(Collected data entries)
*****

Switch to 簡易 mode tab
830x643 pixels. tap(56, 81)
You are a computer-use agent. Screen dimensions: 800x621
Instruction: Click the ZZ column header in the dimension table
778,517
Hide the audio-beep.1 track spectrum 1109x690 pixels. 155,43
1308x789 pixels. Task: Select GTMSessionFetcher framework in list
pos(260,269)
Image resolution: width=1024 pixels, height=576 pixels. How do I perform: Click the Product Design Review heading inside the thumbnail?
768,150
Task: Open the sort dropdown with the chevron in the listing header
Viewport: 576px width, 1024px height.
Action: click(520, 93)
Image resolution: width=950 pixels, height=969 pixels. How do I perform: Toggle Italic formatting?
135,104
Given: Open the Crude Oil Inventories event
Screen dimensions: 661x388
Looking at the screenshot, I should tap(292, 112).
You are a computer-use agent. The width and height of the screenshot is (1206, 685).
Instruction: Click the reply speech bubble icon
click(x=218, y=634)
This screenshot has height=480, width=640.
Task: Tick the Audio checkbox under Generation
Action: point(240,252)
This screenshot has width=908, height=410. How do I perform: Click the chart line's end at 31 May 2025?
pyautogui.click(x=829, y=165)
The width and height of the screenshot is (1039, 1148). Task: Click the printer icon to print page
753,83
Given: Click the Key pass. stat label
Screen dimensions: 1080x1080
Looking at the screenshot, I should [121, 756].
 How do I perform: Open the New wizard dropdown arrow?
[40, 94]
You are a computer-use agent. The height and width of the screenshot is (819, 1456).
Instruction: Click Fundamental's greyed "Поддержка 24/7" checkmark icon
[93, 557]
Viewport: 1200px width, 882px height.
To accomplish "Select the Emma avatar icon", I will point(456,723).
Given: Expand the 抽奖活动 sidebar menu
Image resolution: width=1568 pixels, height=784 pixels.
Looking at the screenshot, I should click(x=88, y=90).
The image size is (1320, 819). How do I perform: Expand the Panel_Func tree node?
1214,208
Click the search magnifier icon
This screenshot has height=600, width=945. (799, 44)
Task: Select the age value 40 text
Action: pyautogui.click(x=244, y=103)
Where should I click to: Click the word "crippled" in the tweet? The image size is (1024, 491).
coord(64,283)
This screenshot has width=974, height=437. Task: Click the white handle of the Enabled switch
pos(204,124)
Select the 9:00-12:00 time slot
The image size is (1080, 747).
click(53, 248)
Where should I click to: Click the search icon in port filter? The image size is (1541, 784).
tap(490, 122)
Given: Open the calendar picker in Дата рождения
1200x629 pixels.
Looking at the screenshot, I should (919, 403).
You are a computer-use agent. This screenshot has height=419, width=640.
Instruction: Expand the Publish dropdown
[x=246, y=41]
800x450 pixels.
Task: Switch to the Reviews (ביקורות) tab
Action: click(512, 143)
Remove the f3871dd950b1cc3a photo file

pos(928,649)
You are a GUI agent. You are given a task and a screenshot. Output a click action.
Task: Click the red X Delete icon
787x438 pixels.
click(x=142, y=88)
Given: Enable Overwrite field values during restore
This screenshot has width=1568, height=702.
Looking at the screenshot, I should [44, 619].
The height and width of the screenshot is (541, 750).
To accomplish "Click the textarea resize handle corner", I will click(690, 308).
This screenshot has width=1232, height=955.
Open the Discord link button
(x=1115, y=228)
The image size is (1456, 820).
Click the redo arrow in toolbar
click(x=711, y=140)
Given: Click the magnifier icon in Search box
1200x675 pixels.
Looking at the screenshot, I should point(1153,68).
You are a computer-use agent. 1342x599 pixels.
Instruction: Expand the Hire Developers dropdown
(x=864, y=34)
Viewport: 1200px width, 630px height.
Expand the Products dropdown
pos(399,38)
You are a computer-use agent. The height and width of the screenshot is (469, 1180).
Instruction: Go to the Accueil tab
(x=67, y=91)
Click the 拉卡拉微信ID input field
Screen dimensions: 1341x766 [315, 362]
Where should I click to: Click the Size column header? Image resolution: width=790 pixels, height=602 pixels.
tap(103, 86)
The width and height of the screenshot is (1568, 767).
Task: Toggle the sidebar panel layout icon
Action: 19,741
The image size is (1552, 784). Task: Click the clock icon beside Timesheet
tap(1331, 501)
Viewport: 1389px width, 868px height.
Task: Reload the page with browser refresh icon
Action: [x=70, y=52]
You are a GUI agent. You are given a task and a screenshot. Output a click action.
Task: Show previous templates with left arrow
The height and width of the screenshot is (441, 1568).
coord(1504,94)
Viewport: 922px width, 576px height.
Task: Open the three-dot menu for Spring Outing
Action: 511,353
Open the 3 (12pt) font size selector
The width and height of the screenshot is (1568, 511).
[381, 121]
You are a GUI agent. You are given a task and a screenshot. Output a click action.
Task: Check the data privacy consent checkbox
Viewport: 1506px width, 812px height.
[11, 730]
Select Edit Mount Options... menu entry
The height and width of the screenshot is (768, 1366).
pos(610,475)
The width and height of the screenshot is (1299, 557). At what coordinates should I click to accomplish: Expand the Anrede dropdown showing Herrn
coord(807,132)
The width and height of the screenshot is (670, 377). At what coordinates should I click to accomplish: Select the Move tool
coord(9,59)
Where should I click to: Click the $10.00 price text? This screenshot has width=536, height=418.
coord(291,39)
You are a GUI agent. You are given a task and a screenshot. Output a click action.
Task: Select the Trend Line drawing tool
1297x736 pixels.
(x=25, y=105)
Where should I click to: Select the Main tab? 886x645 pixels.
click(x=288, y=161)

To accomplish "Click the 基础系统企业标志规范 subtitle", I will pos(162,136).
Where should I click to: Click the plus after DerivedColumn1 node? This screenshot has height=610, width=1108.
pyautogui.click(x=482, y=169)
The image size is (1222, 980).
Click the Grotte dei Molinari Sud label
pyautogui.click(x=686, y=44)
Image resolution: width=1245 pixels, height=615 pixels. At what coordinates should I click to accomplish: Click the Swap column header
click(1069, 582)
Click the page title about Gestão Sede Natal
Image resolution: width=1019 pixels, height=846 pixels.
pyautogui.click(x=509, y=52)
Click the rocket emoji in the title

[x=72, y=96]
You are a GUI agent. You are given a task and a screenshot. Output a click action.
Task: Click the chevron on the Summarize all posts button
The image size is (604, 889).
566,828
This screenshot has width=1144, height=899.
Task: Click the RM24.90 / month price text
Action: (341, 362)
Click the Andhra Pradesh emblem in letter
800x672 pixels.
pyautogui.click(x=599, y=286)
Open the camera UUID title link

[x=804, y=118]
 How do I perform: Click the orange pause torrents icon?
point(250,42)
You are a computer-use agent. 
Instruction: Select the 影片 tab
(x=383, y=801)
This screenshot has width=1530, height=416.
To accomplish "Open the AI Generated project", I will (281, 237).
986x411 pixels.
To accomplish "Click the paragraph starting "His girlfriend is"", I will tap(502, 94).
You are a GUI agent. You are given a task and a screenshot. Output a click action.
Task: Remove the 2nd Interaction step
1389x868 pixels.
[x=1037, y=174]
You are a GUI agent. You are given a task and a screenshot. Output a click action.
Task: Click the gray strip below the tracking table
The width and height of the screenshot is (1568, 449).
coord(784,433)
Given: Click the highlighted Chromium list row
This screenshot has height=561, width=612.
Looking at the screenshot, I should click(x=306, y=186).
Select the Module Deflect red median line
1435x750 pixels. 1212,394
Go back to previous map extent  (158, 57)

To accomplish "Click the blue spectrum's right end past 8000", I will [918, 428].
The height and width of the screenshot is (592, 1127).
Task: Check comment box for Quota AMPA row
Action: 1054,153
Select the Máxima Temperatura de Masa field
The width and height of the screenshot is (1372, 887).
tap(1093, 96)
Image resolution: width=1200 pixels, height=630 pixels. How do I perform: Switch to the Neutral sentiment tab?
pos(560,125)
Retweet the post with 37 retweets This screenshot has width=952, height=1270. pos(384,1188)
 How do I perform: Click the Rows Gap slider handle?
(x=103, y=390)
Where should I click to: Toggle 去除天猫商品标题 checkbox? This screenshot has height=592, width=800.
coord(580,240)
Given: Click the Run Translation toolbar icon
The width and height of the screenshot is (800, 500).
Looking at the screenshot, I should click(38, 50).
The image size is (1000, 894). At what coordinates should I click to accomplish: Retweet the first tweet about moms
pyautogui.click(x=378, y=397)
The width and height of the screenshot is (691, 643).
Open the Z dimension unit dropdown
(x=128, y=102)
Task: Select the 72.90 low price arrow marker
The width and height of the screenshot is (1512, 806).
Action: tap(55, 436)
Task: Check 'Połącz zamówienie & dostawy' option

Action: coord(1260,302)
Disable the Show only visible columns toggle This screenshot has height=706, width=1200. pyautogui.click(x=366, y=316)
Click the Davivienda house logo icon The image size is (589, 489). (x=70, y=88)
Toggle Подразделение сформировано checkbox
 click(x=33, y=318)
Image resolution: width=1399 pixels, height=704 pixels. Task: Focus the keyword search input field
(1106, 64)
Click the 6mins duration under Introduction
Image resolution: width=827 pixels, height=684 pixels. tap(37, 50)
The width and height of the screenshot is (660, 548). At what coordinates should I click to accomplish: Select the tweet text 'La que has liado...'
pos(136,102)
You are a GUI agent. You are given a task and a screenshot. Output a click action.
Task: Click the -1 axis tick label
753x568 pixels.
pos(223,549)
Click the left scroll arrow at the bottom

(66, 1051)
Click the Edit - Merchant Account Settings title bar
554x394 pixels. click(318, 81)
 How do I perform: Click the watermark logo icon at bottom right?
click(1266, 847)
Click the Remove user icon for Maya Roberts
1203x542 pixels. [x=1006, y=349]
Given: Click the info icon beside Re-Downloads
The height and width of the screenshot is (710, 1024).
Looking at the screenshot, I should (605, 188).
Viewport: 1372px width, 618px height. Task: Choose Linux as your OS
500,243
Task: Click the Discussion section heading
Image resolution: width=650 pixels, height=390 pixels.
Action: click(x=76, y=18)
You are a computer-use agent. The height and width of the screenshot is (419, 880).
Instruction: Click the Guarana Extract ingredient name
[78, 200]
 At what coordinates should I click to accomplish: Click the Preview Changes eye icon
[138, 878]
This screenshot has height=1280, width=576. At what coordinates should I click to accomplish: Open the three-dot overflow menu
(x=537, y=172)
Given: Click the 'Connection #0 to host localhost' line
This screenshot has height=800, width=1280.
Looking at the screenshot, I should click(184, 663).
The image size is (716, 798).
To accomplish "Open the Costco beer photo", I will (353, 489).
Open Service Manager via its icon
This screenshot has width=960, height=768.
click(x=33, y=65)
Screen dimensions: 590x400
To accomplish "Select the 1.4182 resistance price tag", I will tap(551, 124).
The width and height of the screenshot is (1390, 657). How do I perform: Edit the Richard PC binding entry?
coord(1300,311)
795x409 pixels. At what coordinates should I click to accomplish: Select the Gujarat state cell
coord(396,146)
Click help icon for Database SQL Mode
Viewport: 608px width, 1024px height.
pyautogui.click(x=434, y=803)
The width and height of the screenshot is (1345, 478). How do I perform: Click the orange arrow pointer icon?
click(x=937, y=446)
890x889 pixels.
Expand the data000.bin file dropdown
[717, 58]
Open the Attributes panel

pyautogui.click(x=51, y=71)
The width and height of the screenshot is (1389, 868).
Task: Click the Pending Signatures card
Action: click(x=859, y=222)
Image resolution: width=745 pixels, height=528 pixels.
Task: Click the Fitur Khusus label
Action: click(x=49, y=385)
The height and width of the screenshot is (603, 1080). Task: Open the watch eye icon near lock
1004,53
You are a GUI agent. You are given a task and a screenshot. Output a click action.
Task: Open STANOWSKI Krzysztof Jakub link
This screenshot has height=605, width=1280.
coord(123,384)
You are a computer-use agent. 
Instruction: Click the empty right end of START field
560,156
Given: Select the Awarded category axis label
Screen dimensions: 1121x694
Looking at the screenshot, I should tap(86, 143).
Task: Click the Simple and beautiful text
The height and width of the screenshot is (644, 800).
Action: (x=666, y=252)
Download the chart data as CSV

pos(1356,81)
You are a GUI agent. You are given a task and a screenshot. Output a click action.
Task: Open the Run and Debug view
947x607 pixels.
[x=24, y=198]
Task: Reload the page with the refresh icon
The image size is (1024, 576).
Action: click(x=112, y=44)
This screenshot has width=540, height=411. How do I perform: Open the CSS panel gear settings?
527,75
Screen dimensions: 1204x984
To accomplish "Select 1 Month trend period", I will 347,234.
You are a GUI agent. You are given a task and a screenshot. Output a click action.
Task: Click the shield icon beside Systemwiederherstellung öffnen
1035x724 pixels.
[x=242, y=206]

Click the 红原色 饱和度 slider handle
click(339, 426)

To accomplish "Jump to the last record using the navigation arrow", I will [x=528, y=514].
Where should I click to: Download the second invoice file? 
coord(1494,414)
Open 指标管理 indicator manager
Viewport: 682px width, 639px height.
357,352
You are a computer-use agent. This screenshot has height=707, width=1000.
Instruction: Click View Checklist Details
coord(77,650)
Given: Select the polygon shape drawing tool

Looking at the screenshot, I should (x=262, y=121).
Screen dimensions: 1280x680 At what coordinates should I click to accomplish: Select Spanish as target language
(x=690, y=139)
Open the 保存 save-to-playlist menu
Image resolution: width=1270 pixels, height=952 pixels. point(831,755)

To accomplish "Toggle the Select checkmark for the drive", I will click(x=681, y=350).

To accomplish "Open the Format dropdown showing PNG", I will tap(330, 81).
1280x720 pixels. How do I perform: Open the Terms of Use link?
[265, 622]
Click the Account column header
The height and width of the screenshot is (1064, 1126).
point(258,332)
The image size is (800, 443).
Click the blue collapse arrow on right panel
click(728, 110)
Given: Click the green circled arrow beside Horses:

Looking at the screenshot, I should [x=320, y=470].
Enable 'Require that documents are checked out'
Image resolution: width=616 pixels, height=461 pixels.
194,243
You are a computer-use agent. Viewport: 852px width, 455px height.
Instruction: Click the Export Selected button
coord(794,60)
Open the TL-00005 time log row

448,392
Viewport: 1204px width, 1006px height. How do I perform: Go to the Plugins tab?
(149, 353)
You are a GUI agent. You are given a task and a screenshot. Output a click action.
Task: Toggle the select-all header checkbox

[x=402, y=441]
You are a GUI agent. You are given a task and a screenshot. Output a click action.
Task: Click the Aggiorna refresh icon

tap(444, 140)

*****

What to work on. Copy all lines above containing the string "chevron".

Response to this exercise.
Task: Open the sort dropdown with the chevron in the listing header
Task: Click the chevron on the Summarize all posts button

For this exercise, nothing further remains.